TIROLER TAGESZEITUNG "Leitartikel" vom 2. Jänner 2012 von Peter Nindler "Zu viel Tunnel und zu wenig Ehrlichkeit"

Innsbruck (OTS) - Utl.: Der Brennerbasistunnel ist einmal ein Prestigeprojekt der Politik und dann wieder ein schwarzes Loch. Letztlich beweist das jahrzehntelange Tauziehen nur die Hilflosigkeit, ernsthaft Verkehrspolitik zu gestalten.
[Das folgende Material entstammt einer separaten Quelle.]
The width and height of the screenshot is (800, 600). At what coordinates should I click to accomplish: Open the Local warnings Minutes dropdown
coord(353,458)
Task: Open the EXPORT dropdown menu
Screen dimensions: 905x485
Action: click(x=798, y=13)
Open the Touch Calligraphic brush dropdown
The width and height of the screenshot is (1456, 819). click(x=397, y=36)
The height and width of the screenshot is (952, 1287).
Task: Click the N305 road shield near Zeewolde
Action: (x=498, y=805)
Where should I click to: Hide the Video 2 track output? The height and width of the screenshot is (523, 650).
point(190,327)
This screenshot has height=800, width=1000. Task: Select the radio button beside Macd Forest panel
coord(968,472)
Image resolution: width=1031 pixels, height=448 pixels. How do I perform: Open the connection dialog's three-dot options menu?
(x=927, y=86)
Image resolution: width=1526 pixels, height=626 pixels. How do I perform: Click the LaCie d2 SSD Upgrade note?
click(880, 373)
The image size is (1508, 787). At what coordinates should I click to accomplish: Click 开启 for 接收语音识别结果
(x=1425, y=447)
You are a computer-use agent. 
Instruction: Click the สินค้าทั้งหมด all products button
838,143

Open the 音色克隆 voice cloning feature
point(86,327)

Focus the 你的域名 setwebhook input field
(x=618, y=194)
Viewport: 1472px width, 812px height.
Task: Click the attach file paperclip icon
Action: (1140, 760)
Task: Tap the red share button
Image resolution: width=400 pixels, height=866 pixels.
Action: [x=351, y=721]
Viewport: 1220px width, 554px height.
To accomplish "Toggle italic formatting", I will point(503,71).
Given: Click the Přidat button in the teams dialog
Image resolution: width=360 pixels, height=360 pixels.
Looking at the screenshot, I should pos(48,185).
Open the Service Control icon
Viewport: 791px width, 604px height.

Der Bundesregierung wäre wohl am liebsten, wenn Italien beim Brennerbasistunnel die Sparbremse ziehen würde. Denn eine klare politische Linie lässt Wien beim 55 Kilometer langen Tunnel, der in der Europäischen Union höchste Priorität genießt und derzeit mit 786 Millionen Euro gefördert wird, seit Jahren vermissen. Da passt der parteipolitisch motivierte virtuelle Spatenstich des ehemaligen ÖVP-Bundeskanzlers Wolfgang Schüssel wenige Monate vor der Nationalratswahl im September 2006 ebenso ins Bild wie das derzeitige Hin- und Hergeschiebe zwischen Finanz- und Infrastrukturministerium sowie zwischen ÖVP und ÖBB. Einmal ist der Brennerbasistunnel ein Prestigevorhaben, mit dem sich Politik machen lässt, dann wieder ein Tunnelphantom, das Kilometer für Kilometer und Jahr für Jahr spukt. Inhaltliche Zweifel am Tunnel gibt es nicht erst jetzt, seit klar ist, dass Österreich seine Staatsschulden abbauen und die ÖBB entschulden muss. Solange die EU dem freien Warenverkehr Vorrang gegenüber Umwelt- und Gesundheitsschutz einräumt, haben die Verlagerungsbekenntnisse von der Straße auf die Scheine lediglich den Stellenwert eines politischen Smalltalks. Zig Milliarden Euro würden lediglich in einem schwarzen Loch verschwinden - egal, ob es das wichtigste Loch der EU ist oder nicht.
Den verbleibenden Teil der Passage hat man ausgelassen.